Shin Hyunjung, Lisewski Andreas Martin, Lichtarge Olivier
Department of Industrial & Information Systems Engineering, Ajou University, San 5, Wonchun-dong, Yeoungtong-gu, 443-749, Suwon, Korea.
Bioinformatics. 2007 Dec 1;23(23):3217-24. doi: 10.1093/bioinformatics/btm511. Epub 2007 Oct 31.
Predicting protein function is a central problem in bioinformatics, and many approaches use partially or fully automated methods based on various combination of sequence, structure and other information on proteins or genes. Such information establishes relationships between proteins that can be modelled most naturally as edges in graphs. A priori, however, it is often unclear which edges from which graph may contribute most to accurate predictions. For that reason, one established strategy is to integrate all available sources, or graphs as in graph integration, in the hope that the positive signals will add to each other.
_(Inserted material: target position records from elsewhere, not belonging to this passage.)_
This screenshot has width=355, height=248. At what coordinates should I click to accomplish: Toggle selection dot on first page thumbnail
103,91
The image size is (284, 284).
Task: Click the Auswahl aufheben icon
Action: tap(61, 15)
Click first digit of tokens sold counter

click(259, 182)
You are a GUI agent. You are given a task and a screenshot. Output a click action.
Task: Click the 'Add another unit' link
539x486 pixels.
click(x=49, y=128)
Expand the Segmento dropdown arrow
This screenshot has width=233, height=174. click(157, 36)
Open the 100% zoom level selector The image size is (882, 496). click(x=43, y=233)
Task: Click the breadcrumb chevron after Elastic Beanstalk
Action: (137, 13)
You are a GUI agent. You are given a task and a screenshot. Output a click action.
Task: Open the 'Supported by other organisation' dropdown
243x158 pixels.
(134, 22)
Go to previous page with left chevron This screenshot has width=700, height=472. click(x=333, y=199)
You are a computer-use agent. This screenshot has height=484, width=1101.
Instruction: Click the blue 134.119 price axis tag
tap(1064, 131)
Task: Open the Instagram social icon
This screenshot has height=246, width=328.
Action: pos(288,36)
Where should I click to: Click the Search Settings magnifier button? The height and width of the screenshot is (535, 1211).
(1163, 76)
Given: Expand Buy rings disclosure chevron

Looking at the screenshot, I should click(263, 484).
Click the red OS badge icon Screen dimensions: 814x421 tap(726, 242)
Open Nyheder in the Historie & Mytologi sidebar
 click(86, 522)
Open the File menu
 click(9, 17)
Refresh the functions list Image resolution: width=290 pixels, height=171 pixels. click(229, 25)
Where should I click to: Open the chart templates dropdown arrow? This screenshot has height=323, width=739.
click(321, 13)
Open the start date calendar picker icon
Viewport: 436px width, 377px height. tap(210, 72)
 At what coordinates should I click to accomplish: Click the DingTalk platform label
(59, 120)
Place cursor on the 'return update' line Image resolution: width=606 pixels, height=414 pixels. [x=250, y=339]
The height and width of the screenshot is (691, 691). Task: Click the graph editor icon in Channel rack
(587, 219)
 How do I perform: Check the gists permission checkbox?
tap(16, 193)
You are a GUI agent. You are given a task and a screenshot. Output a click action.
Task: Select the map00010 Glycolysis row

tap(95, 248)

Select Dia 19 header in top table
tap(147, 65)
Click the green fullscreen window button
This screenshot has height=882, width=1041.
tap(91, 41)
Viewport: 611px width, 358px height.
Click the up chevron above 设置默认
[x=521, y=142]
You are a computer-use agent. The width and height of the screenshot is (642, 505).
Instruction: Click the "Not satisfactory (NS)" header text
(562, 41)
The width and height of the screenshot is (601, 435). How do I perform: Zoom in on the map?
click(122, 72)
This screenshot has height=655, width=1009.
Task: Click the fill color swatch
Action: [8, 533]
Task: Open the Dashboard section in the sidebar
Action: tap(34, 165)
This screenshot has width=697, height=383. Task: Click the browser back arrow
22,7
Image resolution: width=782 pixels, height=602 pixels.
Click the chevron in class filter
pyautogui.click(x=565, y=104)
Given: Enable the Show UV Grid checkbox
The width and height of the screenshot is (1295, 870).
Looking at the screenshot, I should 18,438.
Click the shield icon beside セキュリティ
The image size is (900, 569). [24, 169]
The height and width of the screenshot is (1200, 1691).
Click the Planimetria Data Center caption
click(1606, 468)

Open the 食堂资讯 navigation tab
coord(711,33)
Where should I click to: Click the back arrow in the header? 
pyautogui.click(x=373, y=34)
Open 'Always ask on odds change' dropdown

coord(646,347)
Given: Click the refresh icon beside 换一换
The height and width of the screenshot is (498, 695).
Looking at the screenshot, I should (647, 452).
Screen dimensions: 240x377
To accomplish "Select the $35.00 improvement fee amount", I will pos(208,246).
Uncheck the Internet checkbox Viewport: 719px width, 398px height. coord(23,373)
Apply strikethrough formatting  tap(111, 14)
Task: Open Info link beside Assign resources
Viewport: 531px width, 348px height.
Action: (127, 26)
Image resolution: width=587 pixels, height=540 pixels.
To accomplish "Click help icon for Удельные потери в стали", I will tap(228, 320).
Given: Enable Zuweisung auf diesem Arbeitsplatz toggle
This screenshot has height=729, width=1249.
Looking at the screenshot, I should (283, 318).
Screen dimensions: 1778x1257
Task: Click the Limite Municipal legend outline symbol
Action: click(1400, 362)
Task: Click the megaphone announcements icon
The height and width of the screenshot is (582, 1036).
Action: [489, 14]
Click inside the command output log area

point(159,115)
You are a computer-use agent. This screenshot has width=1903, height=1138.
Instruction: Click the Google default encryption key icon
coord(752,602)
However, in the problem of functional prediction, noise, i.e. the presence of inaccurate or false edges, can still be large enough that integration alone has little effect on prediction accuracy. In order to reduce noise levels and to improve integration efficiency, we present here a recent method in graph-based learning, graph sharpening, which provides a theoretically firm yet intuitive and practical approach for disconnecting undesirable edges from protein similarity graphs. This approach has several attractive features: it is quick, scalable in the number of proteins, robust with respect to errors and tolerant of very diverse types of protein similarity measures.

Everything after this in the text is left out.